TASK DESCRIPTION - Each of the records below must be reproduced verbatim.

· · · · ·

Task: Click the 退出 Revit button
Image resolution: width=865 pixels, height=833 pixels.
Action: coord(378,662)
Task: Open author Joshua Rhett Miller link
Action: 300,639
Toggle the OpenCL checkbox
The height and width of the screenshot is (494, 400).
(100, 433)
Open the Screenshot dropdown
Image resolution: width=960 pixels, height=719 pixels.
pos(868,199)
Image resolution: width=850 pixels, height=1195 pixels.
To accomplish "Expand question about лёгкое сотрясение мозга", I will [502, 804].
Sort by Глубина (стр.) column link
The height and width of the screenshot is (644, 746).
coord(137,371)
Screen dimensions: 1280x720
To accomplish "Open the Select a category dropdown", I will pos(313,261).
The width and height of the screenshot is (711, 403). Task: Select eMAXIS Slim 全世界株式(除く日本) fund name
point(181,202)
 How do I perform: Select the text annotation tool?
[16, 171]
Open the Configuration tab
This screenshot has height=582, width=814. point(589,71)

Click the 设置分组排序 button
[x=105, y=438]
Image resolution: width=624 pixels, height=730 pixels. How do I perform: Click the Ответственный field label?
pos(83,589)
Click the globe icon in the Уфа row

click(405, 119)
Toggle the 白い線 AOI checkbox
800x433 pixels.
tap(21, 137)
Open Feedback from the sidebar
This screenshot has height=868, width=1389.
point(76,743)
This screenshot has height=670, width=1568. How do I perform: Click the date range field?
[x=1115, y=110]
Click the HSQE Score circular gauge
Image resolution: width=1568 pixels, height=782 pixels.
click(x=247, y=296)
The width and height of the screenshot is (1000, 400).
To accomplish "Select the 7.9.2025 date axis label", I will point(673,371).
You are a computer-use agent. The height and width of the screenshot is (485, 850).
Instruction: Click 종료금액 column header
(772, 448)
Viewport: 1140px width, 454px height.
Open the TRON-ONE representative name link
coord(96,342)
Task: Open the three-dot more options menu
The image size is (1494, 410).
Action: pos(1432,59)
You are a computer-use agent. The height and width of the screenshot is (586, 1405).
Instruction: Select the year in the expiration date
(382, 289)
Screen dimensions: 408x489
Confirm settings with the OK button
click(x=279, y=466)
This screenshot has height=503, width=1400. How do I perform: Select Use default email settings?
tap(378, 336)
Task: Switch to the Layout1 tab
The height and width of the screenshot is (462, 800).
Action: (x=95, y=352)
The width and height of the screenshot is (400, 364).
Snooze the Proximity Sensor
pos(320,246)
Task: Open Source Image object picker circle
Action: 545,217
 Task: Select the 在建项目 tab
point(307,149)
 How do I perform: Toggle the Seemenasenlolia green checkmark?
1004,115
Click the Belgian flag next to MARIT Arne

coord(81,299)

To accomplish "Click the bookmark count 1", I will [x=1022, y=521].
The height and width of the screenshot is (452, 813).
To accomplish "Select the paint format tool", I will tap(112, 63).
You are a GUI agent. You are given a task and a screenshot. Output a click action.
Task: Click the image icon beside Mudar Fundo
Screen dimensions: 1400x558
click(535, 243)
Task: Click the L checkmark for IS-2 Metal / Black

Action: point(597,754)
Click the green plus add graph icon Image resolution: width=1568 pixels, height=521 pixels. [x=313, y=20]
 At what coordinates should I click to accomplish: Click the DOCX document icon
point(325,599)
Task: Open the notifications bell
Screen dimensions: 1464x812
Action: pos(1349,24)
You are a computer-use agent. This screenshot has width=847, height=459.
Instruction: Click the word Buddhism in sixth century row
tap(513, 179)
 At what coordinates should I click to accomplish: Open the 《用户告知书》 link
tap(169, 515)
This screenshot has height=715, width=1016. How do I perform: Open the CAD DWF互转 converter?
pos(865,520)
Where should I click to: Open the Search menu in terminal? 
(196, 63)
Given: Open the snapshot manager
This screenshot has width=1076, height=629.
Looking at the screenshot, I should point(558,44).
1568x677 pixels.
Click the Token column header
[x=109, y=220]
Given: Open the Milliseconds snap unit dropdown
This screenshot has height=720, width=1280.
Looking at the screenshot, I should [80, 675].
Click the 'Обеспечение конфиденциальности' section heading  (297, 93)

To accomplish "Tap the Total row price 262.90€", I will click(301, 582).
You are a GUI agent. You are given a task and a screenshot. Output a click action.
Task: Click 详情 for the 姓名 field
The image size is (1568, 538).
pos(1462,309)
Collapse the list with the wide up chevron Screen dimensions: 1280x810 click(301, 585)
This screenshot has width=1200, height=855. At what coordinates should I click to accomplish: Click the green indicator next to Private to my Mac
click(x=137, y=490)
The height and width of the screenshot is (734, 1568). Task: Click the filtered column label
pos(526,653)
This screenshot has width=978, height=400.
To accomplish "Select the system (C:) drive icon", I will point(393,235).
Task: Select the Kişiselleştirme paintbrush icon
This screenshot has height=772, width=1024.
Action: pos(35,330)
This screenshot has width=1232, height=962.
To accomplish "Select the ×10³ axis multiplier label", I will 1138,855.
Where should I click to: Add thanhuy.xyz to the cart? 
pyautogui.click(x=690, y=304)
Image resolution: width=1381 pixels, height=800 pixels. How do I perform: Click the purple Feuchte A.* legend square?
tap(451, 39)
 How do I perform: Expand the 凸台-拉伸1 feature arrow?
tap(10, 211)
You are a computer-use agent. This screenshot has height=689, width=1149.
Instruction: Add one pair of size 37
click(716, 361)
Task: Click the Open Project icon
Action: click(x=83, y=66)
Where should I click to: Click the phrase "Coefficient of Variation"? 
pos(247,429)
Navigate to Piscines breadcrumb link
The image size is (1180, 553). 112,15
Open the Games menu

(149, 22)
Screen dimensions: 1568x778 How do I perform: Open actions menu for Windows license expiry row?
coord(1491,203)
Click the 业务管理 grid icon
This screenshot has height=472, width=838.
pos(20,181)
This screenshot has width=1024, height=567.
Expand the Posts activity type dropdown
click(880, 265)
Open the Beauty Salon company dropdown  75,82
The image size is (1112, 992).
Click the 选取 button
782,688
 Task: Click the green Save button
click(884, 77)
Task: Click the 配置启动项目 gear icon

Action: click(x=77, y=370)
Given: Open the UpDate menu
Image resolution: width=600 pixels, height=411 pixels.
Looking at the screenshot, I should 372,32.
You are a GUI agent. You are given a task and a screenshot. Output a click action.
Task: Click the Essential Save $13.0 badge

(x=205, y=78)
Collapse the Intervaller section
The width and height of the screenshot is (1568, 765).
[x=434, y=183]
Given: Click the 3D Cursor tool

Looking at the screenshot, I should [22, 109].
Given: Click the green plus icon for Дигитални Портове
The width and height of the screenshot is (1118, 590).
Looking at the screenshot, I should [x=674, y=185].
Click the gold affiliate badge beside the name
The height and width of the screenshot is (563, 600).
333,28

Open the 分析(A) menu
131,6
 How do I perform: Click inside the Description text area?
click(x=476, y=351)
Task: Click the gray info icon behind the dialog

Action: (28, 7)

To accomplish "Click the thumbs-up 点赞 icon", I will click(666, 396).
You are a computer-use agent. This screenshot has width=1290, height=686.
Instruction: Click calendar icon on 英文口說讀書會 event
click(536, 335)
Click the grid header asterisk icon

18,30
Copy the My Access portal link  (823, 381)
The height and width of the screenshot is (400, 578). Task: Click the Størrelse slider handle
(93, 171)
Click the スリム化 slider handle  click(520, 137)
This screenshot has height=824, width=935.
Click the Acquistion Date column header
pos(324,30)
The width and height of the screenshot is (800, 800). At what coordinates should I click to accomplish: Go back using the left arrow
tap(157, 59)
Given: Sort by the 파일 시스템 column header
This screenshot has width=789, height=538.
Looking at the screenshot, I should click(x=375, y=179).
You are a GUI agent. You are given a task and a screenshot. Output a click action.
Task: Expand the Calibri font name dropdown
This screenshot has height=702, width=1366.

· · · · ·

THE ANSWER -
Task: Click the 退出 Revit button
Image resolution: width=865 pixels, height=833 pixels.
Action: coord(378,662)
Task: Open author Joshua Rhett Miller link
Action: 300,639
Toggle the OpenCL checkbox
The height and width of the screenshot is (494, 400).
(100, 433)
Open the Screenshot dropdown
Image resolution: width=960 pixels, height=719 pixels.
pos(868,199)
Image resolution: width=850 pixels, height=1195 pixels.
To accomplish "Expand question about лёгкое сотрясение мозга", I will [502, 804].
Sort by Глубина (стр.) column link
The height and width of the screenshot is (644, 746).
coord(137,371)
Screen dimensions: 1280x720
To accomplish "Open the Select a category dropdown", I will pos(313,261).
The width and height of the screenshot is (711, 403). Task: Select eMAXIS Slim 全世界株式(除く日本) fund name
point(181,202)
 How do I perform: Select the text annotation tool?
[16, 171]
Open the Configuration tab
This screenshot has height=582, width=814. point(589,71)

Click the 设置分组排序 button
[x=105, y=438]
Image resolution: width=624 pixels, height=730 pixels. How do I perform: Click the Ответственный field label?
pos(83,589)
Click the globe icon in the Уфа row

click(405, 119)
Toggle the 白い線 AOI checkbox
800x433 pixels.
tap(21, 137)
Open Feedback from the sidebar
This screenshot has height=868, width=1389.
point(76,743)
This screenshot has height=670, width=1568. How do I perform: Click the date range field?
[x=1115, y=110]
Click the HSQE Score circular gauge
Image resolution: width=1568 pixels, height=782 pixels.
click(x=247, y=296)
The width and height of the screenshot is (1000, 400).
To accomplish "Select the 7.9.2025 date axis label", I will point(673,371).
You are a computer-use agent. The height and width of the screenshot is (485, 850).
Instruction: Click 종료금액 column header
(772, 448)
Viewport: 1140px width, 454px height.
Open the TRON-ONE representative name link
coord(96,342)
Task: Open the three-dot more options menu
The image size is (1494, 410).
Action: pos(1432,59)
You are a computer-use agent. The height and width of the screenshot is (586, 1405).
Instruction: Select the year in the expiration date
(382, 289)
Screen dimensions: 408x489
Confirm settings with the OK button
click(x=279, y=466)
This screenshot has height=503, width=1400. How do I perform: Select Use default email settings?
tap(378, 336)
Task: Switch to the Layout1 tab
The height and width of the screenshot is (462, 800).
Action: (x=95, y=352)
The width and height of the screenshot is (400, 364).
Snooze the Proximity Sensor
pos(320,246)
Task: Open Source Image object picker circle
Action: 545,217
 Task: Select the 在建项目 tab
point(307,149)
 How do I perform: Toggle the Seemenasenlolia green checkmark?
1004,115
Click the Belgian flag next to MARIT Arne

coord(81,299)

To accomplish "Click the bookmark count 1", I will [x=1022, y=521].
The height and width of the screenshot is (452, 813).
To accomplish "Select the paint format tool", I will tap(112, 63).
You are a GUI agent. You are given a task and a screenshot. Output a click action.
Task: Click the image icon beside Mudar Fundo
Screen dimensions: 1400x558
click(535, 243)
Task: Click the L checkmark for IS-2 Metal / Black

Action: point(597,754)
Click the green plus add graph icon Image resolution: width=1568 pixels, height=521 pixels. [x=313, y=20]
 At what coordinates should I click to accomplish: Click the DOCX document icon
point(325,599)
Task: Open the notifications bell
Screen dimensions: 1464x812
Action: pos(1349,24)
You are a computer-use agent. This screenshot has width=847, height=459.
Instruction: Click the word Buddhism in sixth century row
tap(513, 179)
 At what coordinates should I click to accomplish: Open the 《用户告知书》 link
tap(169, 515)
This screenshot has height=715, width=1016. How do I perform: Open the CAD DWF互转 converter?
pos(865,520)
Where should I click to: Open the Search menu in terminal? 
(196, 63)
Given: Open the snapshot manager
This screenshot has width=1076, height=629.
Looking at the screenshot, I should point(558,44).
1568x677 pixels.
Click the Token column header
[x=109, y=220]
Given: Open the Milliseconds snap unit dropdown
This screenshot has height=720, width=1280.
Looking at the screenshot, I should [80, 675].
Click the 'Обеспечение конфиденциальности' section heading  (297, 93)

To accomplish "Tap the Total row price 262.90€", I will click(301, 582).
You are a GUI agent. You are given a task and a screenshot. Output a click action.
Task: Click 详情 for the 姓名 field
The image size is (1568, 538).
pos(1462,309)
Collapse the list with the wide up chevron Screen dimensions: 1280x810 click(301, 585)
This screenshot has width=1200, height=855. At what coordinates should I click to accomplish: Click the green indicator next to Private to my Mac
click(x=137, y=490)
The height and width of the screenshot is (734, 1568). Task: Click the filtered column label
pos(526,653)
This screenshot has width=978, height=400.
To accomplish "Select the system (C:) drive icon", I will point(393,235).
Task: Select the Kişiselleştirme paintbrush icon
This screenshot has height=772, width=1024.
Action: pos(35,330)
This screenshot has width=1232, height=962.
To accomplish "Select the ×10³ axis multiplier label", I will 1138,855.
Where should I click to: Add thanhuy.xyz to the cart? 
pyautogui.click(x=690, y=304)
Image resolution: width=1381 pixels, height=800 pixels. How do I perform: Click the purple Feuchte A.* legend square?
tap(451, 39)
 How do I perform: Expand the 凸台-拉伸1 feature arrow?
tap(10, 211)
You are a computer-use agent. This screenshot has height=689, width=1149.
Instruction: Add one pair of size 37
click(716, 361)
Task: Click the Open Project icon
Action: click(x=83, y=66)
Where should I click to: Click the phrase "Coefficient of Variation"? 
pos(247,429)
Navigate to Piscines breadcrumb link
The image size is (1180, 553). 112,15
Open the Games menu

(149, 22)
Screen dimensions: 1568x778 How do I perform: Open actions menu for Windows license expiry row?
coord(1491,203)
Click the 业务管理 grid icon
This screenshot has height=472, width=838.
pos(20,181)
This screenshot has width=1024, height=567.
Expand the Posts activity type dropdown
click(880, 265)
Open the Beauty Salon company dropdown  75,82
The image size is (1112, 992).
Click the 选取 button
782,688
 Task: Click the green Save button
click(884, 77)
Task: Click the 配置启动项目 gear icon

Action: click(x=77, y=370)
Given: Open the UpDate menu
Image resolution: width=600 pixels, height=411 pixels.
Looking at the screenshot, I should 372,32.
You are a GUI agent. You are given a task and a screenshot. Output a click action.
Task: Click the Essential Save $13.0 badge

(x=205, y=78)
Collapse the Intervaller section
The width and height of the screenshot is (1568, 765).
[x=434, y=183]
Given: Click the 3D Cursor tool

Looking at the screenshot, I should [22, 109].
Given: Click the green plus icon for Дигитални Портове
The width and height of the screenshot is (1118, 590).
Looking at the screenshot, I should [x=674, y=185].
Click the gold affiliate badge beside the name
The height and width of the screenshot is (563, 600).
333,28

Open the 分析(A) menu
131,6
 How do I perform: Click inside the Description text area?
click(x=476, y=351)
Task: Click the gray info icon behind the dialog

Action: (28, 7)

To accomplish "Click the thumbs-up 点赞 icon", I will click(666, 396).
You are a computer-use agent. This screenshot has width=1290, height=686.
Instruction: Click calendar icon on 英文口說讀書會 event
click(536, 335)
Click the grid header asterisk icon

18,30
Copy the My Access portal link  (823, 381)
The height and width of the screenshot is (400, 578). Task: Click the Størrelse slider handle
(93, 171)
Click the スリム化 slider handle  click(520, 137)
This screenshot has height=824, width=935.
Click the Acquistion Date column header
pos(324,30)
The width and height of the screenshot is (800, 800). At what coordinates should I click to accomplish: Go back using the left arrow
tap(157, 59)
Given: Sort by the 파일 시스템 column header
This screenshot has width=789, height=538.
Looking at the screenshot, I should click(x=375, y=179).
You are a GUI agent. You are given a task and a screenshot. Output a click action.
Task: Expand the Calibri font name dropdown
This screenshot has height=702, width=1366.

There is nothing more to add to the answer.